Existe registro de CCB em registradora?
O registro da CCB em registradora autorizada pelo Banco Central é o mecanismo que confere oponibilidade a terceiros e viabiliza a cessão do título a fundos de investimento, securitizadoras e outros parceiros de funding. O processo envolve o envio dos dados da CCB, como partes, valor, prazo e garantias, à registradora, que gera um número de protocolo vinculado ao título. Em estruturas de cessão para FIDCs, a cadeia completa de registro, incluindo as garantias acessórias, precisa estar corretamente documentada para evitar disputas jurídicas em cenários de recuperação judicial ou falência do cedente. A integração via API com a registradora é a forma mais eficiente de garantir que o registro ocorra automaticamente no momento da emissão.
Existe vencimento antecipado de CCB?
O vencimento antecipado de uma CCB ocorre quando o devedor incorre em uma das hipóteses previstas contratualmente no título, como inadimplência no pagamento de parcelas, decretação de falência ou recuperação judicial, deterioração ou perda da garantia ou prestação de informações falsas no momento da contratação. A cláusula de vencimento antecipado precisa estar redigida de forma clara e taxativa no corpo da CCB para ser oponível ao devedor. Uma vez configurado o vencimento antecipado, o credor pode exigir a totalidade do saldo devedor, acrescido de juros e encargos contratuais, por meio de execução extrajudicial, já que a CCB é título executivo nos termos do art. 28 da Lei 10.931/2004. O prazo prescricional para execução da CCB é de cinco anos.
Existe CCB com alienação fiduciária?
A CCB com alienação fiduciária é uma das estruturas de garantia mais robustas disponíveis no direito brasileiro. Nessa modalidade, o devedor transfere a propriedade resolúvel do bem ao credor, que permanece como proprietário fiduciário até a quitação integral da dívida.

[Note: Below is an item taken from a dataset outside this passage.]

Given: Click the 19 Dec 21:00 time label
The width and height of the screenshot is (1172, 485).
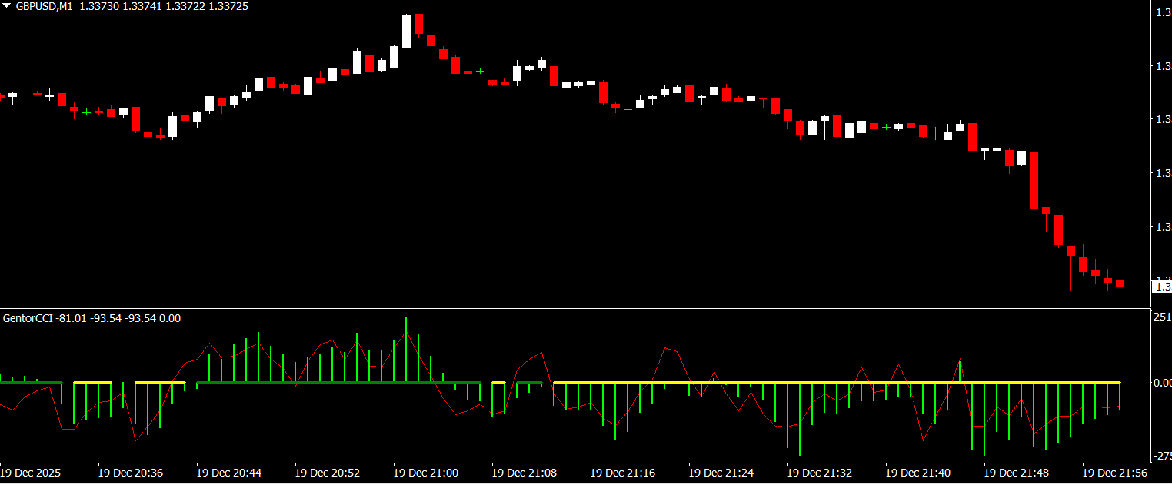Looking at the screenshot, I should (425, 473).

Em caso de inadimplência, o credor pode consolidar a propriedade e promover a venda do bem, observados os procedimentos legais, para satisfazer o crédito. A necessidade de registro da alienação fiduciária no órgão competente permanece, pois somente o registro torna a garantia oponível a terceiros e eficaz em cenários de insolvência do devedor.